12,そのとき、ソロモンは言った。「主は、黒雲の中に住む、と言われました。
19,しかし、あなたはその家を建ててはならない。あなたの腰から生まれ出るあなたの子が、わたしの名のために家を建てるのだ。

=黙想の記録=

●先が見えないほど濃い雲が俄かに湧いてきたのはどう考えても自然現象ではありません。モーセがホレブ山に上った時に出現した時、作者は「神がおられる黒雲」と表現しています(出エジプト20:21)。またソロモンの父ダビデはサウルの手から救い出された時「主は天を押し曲げて降りて来られた。黒雲をその足の下にして。」と歌っています(2サムエル22:10)が、ダビデはこの黒雲を見たわけではありません。そのダビデを差し置いてソロモンはこの「主の臨在の印である黒雲」を見たのです。「イスラエルの神は栄光に包まれた天に座し、人間に関心がない」と思っていたソロモンは「イスラエルの神は確かにこの暗黒に満ちた地上にもおられ、絶えずイスラエルに関心を払って下さる神であった」と確認せざるを得なかったのです。穿った見方をすれば、形式的信仰のソロモンに対して主なる神様が与えられた「最終警告」の様にも思えるのです。しかしソロモンは「私は、あなたの御住まいである家を、確かに建てました。御座がとこしえに据えられる場所を。(8:11)」といただけない一言を付け加えてしまうのです。
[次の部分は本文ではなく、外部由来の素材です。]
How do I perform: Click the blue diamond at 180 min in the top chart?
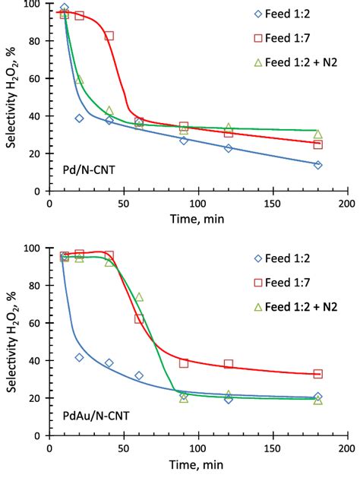pos(317,165)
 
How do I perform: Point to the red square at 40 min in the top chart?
pos(109,36)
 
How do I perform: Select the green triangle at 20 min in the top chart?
pos(80,80)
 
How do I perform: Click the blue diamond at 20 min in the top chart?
pos(79,119)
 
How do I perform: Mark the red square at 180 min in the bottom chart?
pos(317,374)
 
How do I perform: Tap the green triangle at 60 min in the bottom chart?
pos(139,297)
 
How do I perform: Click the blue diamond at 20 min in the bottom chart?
pos(79,357)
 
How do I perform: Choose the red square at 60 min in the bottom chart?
pos(139,318)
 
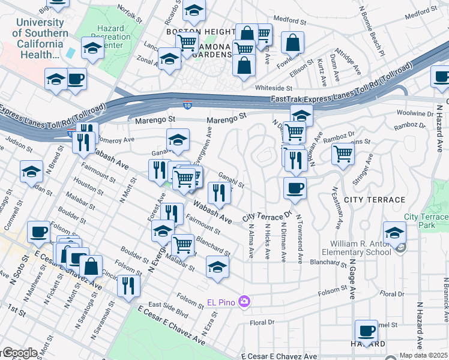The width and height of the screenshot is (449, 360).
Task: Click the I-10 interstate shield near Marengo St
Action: click(x=187, y=106)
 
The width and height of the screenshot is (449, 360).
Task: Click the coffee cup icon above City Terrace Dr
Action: click(x=295, y=188)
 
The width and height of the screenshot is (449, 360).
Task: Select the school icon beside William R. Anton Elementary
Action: click(x=394, y=232)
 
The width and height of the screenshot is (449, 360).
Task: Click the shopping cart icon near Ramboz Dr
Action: click(x=343, y=154)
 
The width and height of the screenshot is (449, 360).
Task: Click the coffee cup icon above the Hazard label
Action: click(x=366, y=331)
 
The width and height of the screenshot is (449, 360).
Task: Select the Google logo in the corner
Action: click(x=19, y=353)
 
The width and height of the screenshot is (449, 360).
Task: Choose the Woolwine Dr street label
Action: click(x=415, y=113)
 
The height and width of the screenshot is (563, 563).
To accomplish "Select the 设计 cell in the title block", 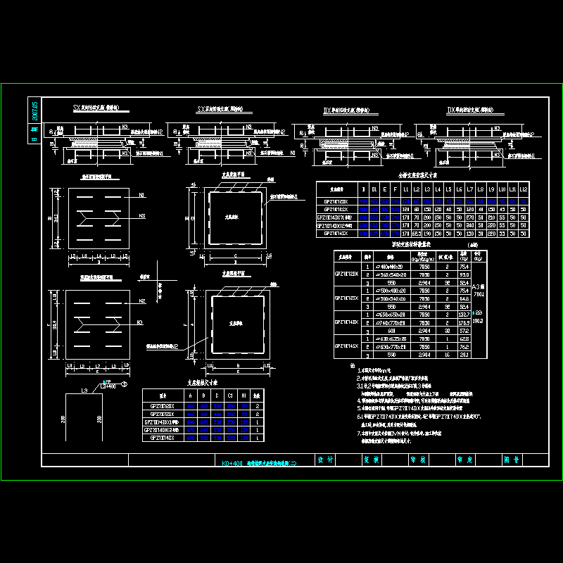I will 325,460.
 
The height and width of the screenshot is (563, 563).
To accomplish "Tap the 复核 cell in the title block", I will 371,460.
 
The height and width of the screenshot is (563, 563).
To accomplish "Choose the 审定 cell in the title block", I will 464,460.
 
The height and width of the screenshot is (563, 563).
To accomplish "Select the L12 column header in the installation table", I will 523,190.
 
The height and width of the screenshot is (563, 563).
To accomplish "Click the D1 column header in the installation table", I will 374,190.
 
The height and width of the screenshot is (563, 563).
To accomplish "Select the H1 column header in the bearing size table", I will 243,396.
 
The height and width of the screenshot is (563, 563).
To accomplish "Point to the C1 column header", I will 231,396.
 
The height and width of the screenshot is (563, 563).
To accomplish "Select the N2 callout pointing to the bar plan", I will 141,301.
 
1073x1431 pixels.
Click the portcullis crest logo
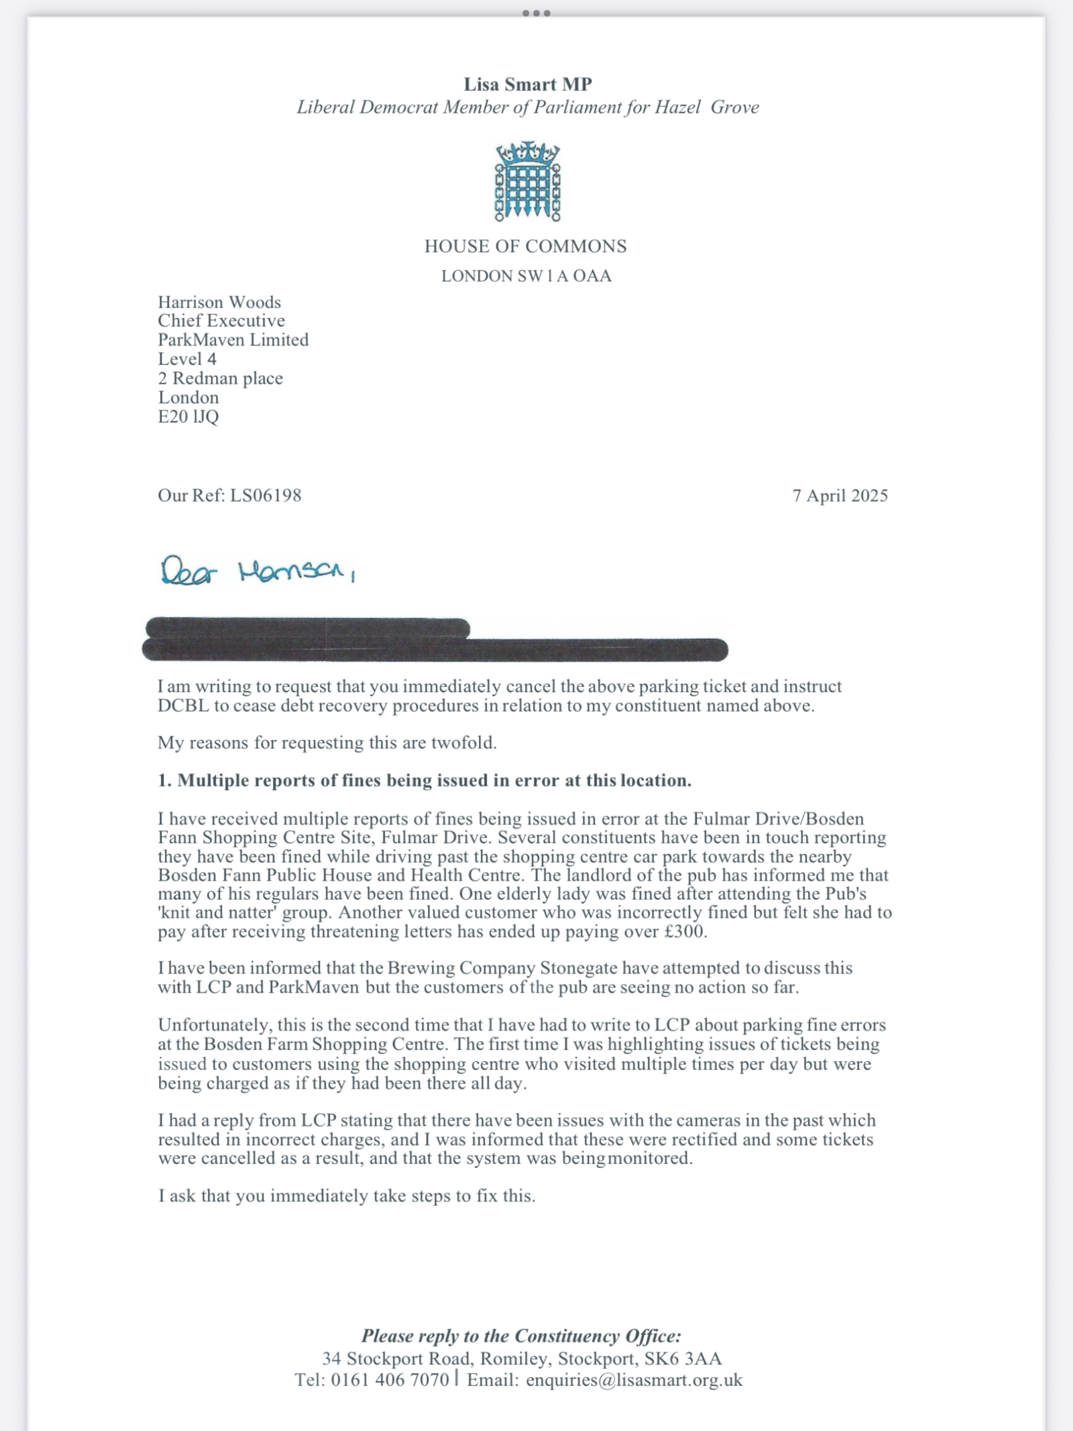528,182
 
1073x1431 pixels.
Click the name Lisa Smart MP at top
528,85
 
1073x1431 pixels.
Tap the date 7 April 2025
840,496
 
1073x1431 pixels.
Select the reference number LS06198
266,496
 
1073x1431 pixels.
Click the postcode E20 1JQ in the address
188,417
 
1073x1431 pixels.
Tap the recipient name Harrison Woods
219,302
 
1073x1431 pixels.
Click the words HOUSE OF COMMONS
525,246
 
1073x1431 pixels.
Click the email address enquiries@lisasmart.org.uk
634,1380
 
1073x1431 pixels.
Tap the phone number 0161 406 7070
390,1380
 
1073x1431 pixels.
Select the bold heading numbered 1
425,780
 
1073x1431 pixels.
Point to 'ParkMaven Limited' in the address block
233,340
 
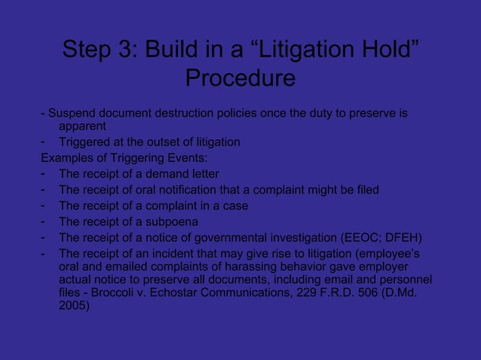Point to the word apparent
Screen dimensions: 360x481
coord(82,127)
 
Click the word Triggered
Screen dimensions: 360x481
coord(88,142)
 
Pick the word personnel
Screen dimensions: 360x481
coord(403,281)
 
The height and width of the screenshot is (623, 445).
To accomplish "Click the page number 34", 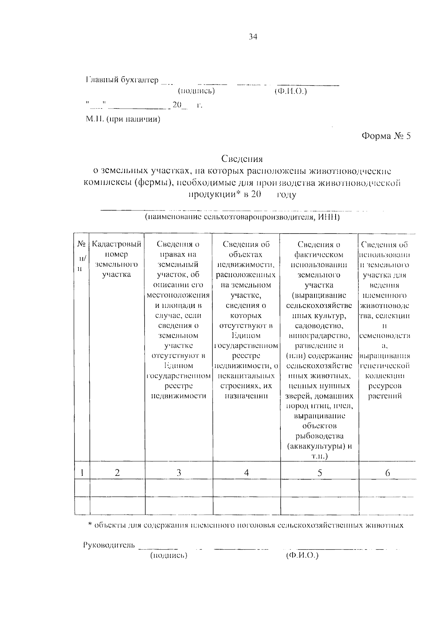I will [253, 37].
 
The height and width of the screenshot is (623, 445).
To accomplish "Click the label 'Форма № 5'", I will [386, 136].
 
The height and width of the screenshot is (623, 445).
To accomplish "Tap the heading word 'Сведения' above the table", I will [242, 159].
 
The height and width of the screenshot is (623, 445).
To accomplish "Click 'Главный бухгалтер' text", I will [122, 80].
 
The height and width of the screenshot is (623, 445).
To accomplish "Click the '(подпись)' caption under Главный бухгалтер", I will [196, 91].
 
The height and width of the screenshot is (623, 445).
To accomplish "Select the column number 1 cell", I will [82, 473].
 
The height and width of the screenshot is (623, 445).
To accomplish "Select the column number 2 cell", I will [117, 473].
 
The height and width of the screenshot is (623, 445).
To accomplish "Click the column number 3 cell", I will [179, 473].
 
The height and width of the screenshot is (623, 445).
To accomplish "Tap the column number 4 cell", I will [246, 473].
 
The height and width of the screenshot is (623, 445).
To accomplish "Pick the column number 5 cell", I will [320, 473].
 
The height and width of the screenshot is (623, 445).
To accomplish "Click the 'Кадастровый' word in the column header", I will [116, 244].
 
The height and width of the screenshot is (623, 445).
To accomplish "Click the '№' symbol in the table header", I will [82, 244].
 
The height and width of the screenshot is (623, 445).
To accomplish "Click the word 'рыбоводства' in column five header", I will [319, 436].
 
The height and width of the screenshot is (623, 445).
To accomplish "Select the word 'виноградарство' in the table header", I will [319, 336].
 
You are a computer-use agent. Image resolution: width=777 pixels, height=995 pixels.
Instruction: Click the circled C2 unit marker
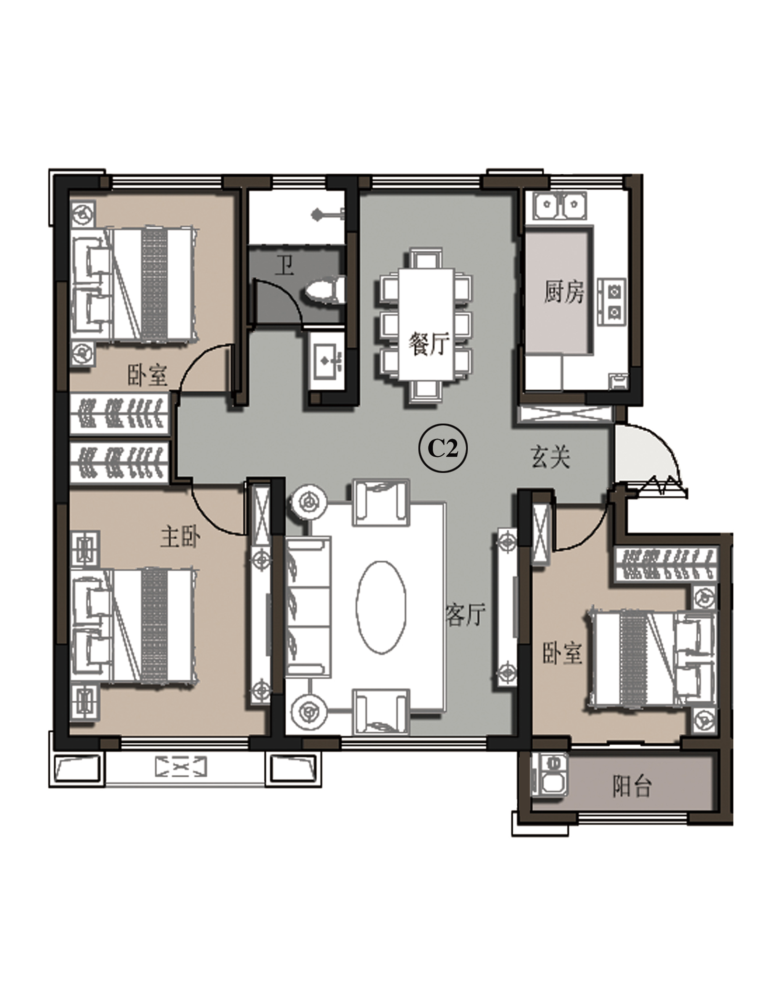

「御住まいである家を建てる」ということは創造主にして全世界の主である方を「イスラエル一国の為の神」と限定してしまうことになるのです。もっと突っ込んで言えば「主なる神は他国の神々の中でも最大の力を持つ神」と異教の神々と同列に置いていることにもなるのです。
●ソロモンは振り返ってイスラエル全会衆を祝福した時の言葉にもこの未熟な信仰心が発露してしまうのです。それは「神殿を建立することは父ダビデにではなくこの私ソロモンに委ねられた」との内容に表現されています。ダビデに語られたのは「家=神の国」を立て上げるのは「世継ぎの子=子孫」であって「あなた(ダビデ)の腰から生まれ出るあなたの子=ソロモン」ではなかったのです。「サムエル記第二7章-1」でも記しましたが、謂わば主なる神様の警告「神殿を造るな」という命令を無視してし、自分の威信の為にソロモンが神殿建立に着手したのダビデ同様「御言葉」の曲解であり、ダビデ譲りの不信仰と思われるのです。
●契約の箱に残っていたのは「十戒」であって「契約事項」ではありません。そこに書かれていたのは「イスラエル国家存続の契約」ではなく「全人類への警告」です。ソロモンは自分の権威維持のため都合の良いようにイスラエルの歴史を利用しているに過ぎないのです。